Moi, c'est Inaya. Mes passions sont tout simplement la peinture et la musique. J'ai 16 ans et je suis une lycéenne « banale », ou presque.. Je ne suis pas la seule à « être différente » pourtant j’ai l’impression qu’il n’y a que moi. Dans les couloirs, dans la cour et même à la cantine, je ne parle avec personne. Ou plutôt personne ne parle avec moi. J’aimerais tellement être comme vous, les blancs, à qui on ne reproche pas votre couleur de peau. Oui, ok, j’ai un ou deux potes, mais ce n'est pas la grande joie.
À la maison, il y a Maman et Issa, mon grand frère de 21 ans. Il reste avec nous pendant qu’il fait ses études de médecine. Tous les deux, ils n’arrêtent pas de me répéter que je suis une jeune fille magnifique. Je dois bien avouer que je passe mon temps devant le miroir 😂. Mes yeux bleus, par rapport à ma peau, sont très rares, d’après Issa. Lui, je le croirai toujours. Maman aussi, bien évidemment, mais je vois bien qu’elle n’a plus trop le cœur à s’amuser depuis la mort de Papa. C’était un homme bien, et très drôle ! Il fait partie de ceux qui sont partis trop tôt… C'est-à-dire qu’il a été attaqué dans la rue à cause de sa couleur de peau.
Je ne veux pas lui faire honte, alors je vais me battre à ses côtés, même si il n’est plus là.
Tout démarra un jour où je ne m’y attendais pas.
Je marche dans la cour, les yeux rivés sur mon portable. Comme à mon habitude, je m’assois sur le banc tout au fond du “terrain” de foot. Je n’ai déjà qu’une hâte : manger ! Je n’ai pas touché à mon bol de céréales, ce matin. C’est que je n’avais pas le temps ! J’ai vu sur mon application que mon bus était en avance ! C’est possible ça ??
La sonnerie retentit, je prends mon sac et je me rends à ma salle de classe.
La journée passe tout à fait normalement jusqu’au dernier cours. La prof de mathématiques nous dit :
-Bon, vous allez sûrement être heureux, mais vous n’allez pas suivre mon cours. Vous allez suivre une activité de débat avec des animatrices.
-C’est sur quoi ? demande un élève
-Sur le racisme.
A ce moment, je sens les regards se poser sur moi. La professeure reprend :
-Vous aurez donc la possibilité de débattre et de donner votre avis. Tout le monde a le droit à la parole. Prenez vos affaires et rendez-vous au local 261.
Dans la salle, on s’assied tous en cercle comme quand on était petits. Pour l’instant, la dame se présente et parle de son boulot, rien de spécial. Tout vire et chavire quand elle dit “à présent, chacun votre tour, donnez-moi votre avis sur les personnes de couleur noire”. J’ai cru que j’allais exploser en entendant toutes ces remarques… “Je trouve qu’ils n’ont rien à faire dans notre pays” “Ils doivent arrêter de se considérer importants : avant c’étaient nos esclaves et c’était bien comme ça ; chacun sa place” “C’est sale” “C’est moche” “Ils doivent retourner en Afrique”... Quand ce fut mon tour, j’étais au bord de la crise, et j’ai répondu “Je sais pas”, parce que je ne voulais pas débattre là-dessus avec des racistes : ils voudront avoir le dernier mot.
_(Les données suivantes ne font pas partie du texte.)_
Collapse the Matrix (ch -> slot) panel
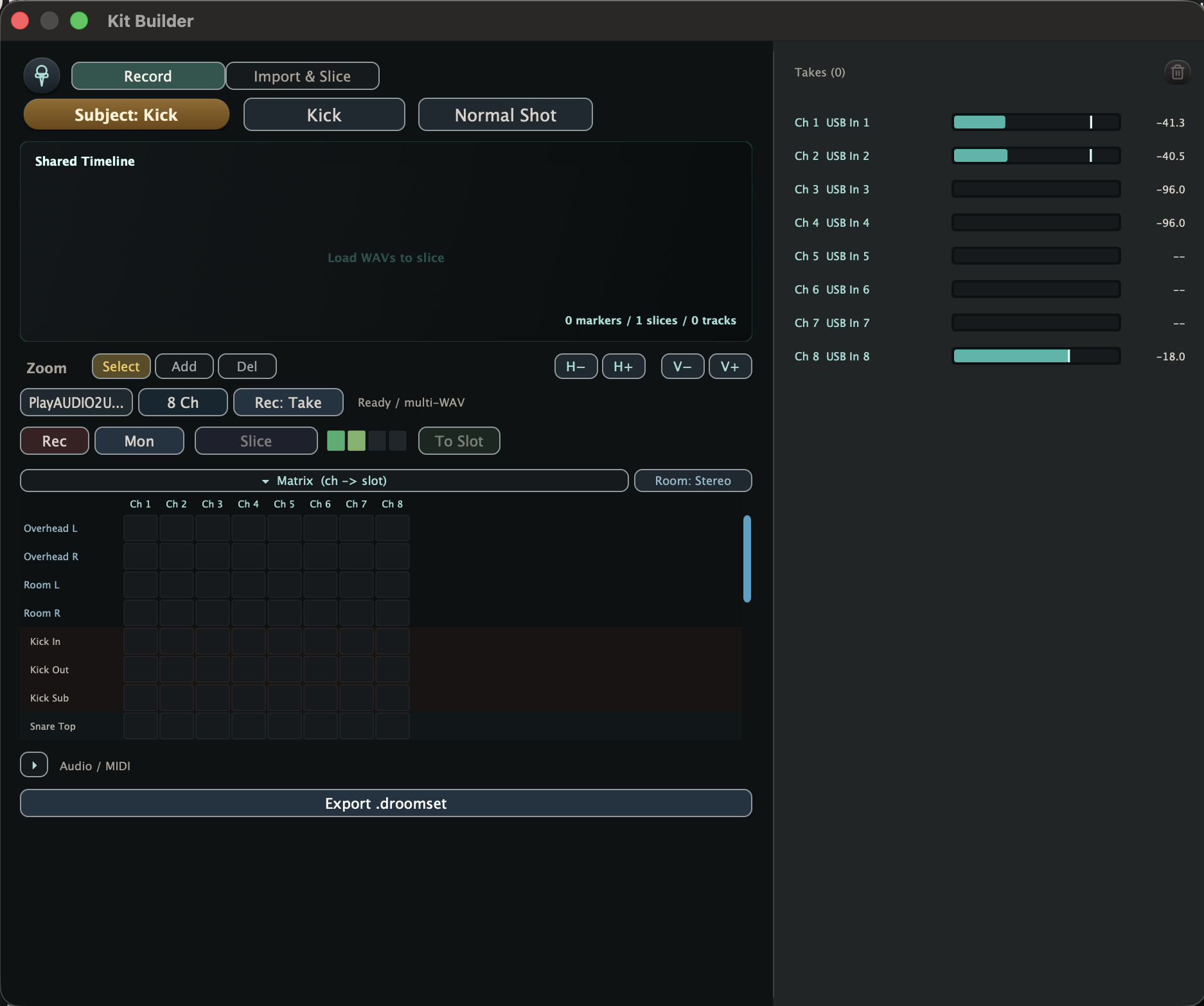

La femme semblait étonnée, mais ne dit rien. Tant mieux !
En rentrant chez moi, je file dans un coin et je prends mon carnet, ma peinture et mes marqueurs. Si ce n’est pas la parole qui me permettra de m’exprimer, ce sera l’art ! Je remarque à peine le regard interloqué de Maman et de Issa. Un dernier coup de pinceau eeeeeet… voilà ! Fini ! Je dois avouer que je suis fière du résultat, malgré que ce ne soit qu’un brouillon. Je me dirige vers l’ordinateur quand ma mère m'interrompt :
-Tututut ! Que fais-tu donc ? Je te vois gribouiller depuis maintenant deux heures dans ton coin et maintenant tu vas monopoliser le PC ?
-Ho rien de spécial on doit faire une peinture originale pour le cours d’art plastiques et se renseigner sur des artistes.
-Mouais… ok vas-y
-Merci m’man !!
J’ouvre l’ordinateur, mais dans la barre de recherche, je ne tape pas Wikipédia… je tape Facebook.
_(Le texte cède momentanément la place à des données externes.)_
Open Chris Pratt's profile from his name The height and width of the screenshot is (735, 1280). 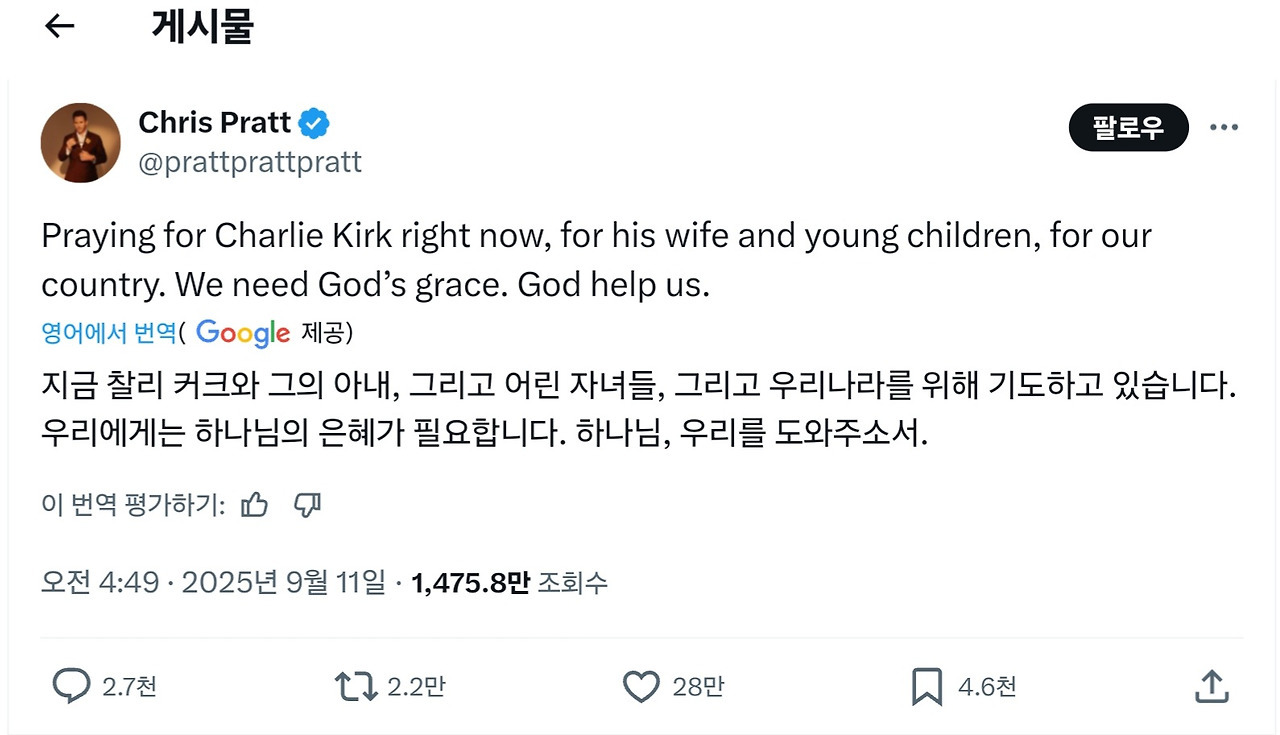point(215,121)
J’ai vu dernièrement qu’une exposition d’art aurait lieu dans une semaine, à la mairie. Si j’ai la possibilité de montrer ma peinture je pourrais faire passer un message ! Avec un peu de chance…
Je note le numéro de téléphone de la gérante et je continue mes recherches. Je note aussi l’adresse mail, on sait jamais. Je sors de la maison pour “réfléchir” et je compose le numéro sur mon portable.
-Oui allô, ici Eloïse Dupont, responsable de l’exposition artistique à la mairie, que puis-je pour vous ?
-Oui, Bonjour Madame, je m’appelle Inaya et je me demandais s'il était encore possible de participer à l’exposition ? J’en doute fort mais c’est important pour moi.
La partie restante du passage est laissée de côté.